Data provided Block Start

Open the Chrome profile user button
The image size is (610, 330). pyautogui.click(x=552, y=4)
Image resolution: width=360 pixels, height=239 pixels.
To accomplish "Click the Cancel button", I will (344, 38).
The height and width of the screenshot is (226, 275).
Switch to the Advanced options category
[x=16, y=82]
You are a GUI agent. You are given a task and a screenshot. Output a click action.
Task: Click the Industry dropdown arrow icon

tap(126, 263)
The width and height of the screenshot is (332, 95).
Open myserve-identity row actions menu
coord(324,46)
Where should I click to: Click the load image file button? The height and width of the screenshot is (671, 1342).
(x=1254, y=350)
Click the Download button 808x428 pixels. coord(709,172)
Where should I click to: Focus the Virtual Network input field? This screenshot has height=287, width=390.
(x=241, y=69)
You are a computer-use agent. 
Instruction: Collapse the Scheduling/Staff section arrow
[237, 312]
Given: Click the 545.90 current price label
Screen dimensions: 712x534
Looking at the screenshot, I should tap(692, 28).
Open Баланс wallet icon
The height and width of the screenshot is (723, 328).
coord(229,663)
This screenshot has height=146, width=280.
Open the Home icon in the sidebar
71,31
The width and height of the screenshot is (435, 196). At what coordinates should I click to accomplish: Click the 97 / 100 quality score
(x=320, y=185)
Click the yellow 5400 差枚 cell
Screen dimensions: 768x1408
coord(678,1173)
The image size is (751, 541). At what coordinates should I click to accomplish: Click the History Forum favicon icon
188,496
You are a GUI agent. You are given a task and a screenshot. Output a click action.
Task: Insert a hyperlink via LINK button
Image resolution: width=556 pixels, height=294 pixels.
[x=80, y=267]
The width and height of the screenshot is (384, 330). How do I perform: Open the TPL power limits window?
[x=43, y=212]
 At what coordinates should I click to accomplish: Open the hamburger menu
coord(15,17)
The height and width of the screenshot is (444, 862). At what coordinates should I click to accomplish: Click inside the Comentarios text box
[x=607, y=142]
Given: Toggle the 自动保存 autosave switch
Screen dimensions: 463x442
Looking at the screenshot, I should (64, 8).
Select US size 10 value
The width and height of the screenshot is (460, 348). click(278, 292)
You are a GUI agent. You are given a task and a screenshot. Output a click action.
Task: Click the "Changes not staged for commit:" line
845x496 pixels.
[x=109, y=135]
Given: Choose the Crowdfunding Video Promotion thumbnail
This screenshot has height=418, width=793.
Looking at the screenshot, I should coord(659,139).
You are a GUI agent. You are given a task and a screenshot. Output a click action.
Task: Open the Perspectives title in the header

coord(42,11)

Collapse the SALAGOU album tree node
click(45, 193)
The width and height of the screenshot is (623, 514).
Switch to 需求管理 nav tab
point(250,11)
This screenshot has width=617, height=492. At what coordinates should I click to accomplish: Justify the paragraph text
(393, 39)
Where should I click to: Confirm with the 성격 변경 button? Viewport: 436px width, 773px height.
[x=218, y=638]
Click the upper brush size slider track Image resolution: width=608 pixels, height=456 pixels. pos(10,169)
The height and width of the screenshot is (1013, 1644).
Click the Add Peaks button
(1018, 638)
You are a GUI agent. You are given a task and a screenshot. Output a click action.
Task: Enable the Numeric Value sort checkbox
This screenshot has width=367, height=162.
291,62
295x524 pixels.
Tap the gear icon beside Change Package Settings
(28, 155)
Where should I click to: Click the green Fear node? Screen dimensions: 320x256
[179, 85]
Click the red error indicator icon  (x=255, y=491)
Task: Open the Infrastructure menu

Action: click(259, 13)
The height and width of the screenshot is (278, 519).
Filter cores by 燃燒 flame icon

Data provided Block End

● **Aim of the task**:
Return only what runs from the line containing "Click the red" to the last line of the records above, both ends included, exactly as written.

● **Answer area**:
Click the red error indicator icon  (x=255, y=491)
Task: Open the Infrastructure menu

Action: click(259, 13)
The height and width of the screenshot is (278, 519).
Filter cores by 燃燒 flame icon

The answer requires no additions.